• Extracted information:
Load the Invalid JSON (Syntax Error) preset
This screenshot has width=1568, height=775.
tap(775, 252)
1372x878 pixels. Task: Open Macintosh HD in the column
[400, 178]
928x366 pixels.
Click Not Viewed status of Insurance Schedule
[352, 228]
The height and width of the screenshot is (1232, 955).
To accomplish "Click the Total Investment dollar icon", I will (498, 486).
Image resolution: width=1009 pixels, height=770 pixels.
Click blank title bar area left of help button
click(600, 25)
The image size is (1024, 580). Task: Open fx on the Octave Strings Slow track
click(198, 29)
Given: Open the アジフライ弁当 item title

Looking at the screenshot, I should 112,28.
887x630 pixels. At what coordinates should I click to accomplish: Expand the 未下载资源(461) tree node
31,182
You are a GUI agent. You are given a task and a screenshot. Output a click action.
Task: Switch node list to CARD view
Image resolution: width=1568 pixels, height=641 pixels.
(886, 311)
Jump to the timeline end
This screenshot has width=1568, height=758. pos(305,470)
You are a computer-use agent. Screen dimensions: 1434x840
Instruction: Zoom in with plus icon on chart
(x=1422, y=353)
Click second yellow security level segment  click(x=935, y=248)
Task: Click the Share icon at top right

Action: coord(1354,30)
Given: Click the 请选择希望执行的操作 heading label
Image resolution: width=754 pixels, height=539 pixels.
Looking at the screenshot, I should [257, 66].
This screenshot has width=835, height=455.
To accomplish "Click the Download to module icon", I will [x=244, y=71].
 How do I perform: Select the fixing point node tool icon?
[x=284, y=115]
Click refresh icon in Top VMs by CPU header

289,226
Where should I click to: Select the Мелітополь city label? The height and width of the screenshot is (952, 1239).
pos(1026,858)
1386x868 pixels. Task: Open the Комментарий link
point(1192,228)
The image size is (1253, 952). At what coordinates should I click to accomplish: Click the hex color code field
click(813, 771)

• Task to complete: Rewrite the whole listing above, changing every "icon" to "symbol" and leaving everything else as it is.

• Written response:
Load the Invalid JSON (Syntax Error) preset
This screenshot has width=1568, height=775.
tap(775, 252)
1372x878 pixels. Task: Open Macintosh HD in the column
[400, 178]
928x366 pixels.
Click Not Viewed status of Insurance Schedule
[352, 228]
The height and width of the screenshot is (1232, 955).
To accomplish "Click the Total Investment dollar symbol", I will (498, 486).
Image resolution: width=1009 pixels, height=770 pixels.
Click blank title bar area left of help button
click(600, 25)
The image size is (1024, 580). Task: Open fx on the Octave Strings Slow track
click(198, 29)
Given: Open the アジフライ弁当 item title

Looking at the screenshot, I should 112,28.
887x630 pixels. At what coordinates should I click to accomplish: Expand the 未下载资源(461) tree node
31,182
You are a GUI agent. You are given a task and a screenshot. Output a click action.
Task: Switch node list to CARD view
Image resolution: width=1568 pixels, height=641 pixels.
(886, 311)
Jump to the timeline end
This screenshot has width=1568, height=758. pos(305,470)
You are a computer-use agent. Screen dimensions: 1434x840
Instruction: Zoom in with plus symbol on chart
(x=1422, y=353)
Click second yellow security level segment  click(x=935, y=248)
Task: Click the Share symbol at top right

Action: coord(1354,30)
Given: Click the 请选择希望执行的操作 heading label
Image resolution: width=754 pixels, height=539 pixels.
Looking at the screenshot, I should [257, 66].
This screenshot has width=835, height=455.
To accomplish "Click the Download to module symbol", I will [x=244, y=71].
 How do I perform: Select the fixing point node tool symbol?
[x=284, y=115]
Click refresh symbol in Top VMs by CPU header

289,226
Where should I click to: Select the Мелітополь city label? The height and width of the screenshot is (952, 1239).
pos(1026,858)
1386x868 pixels. Task: Open the Комментарий link
point(1192,228)
The image size is (1253, 952). At what coordinates should I click to accomplish: Click the hex color code field
click(813, 771)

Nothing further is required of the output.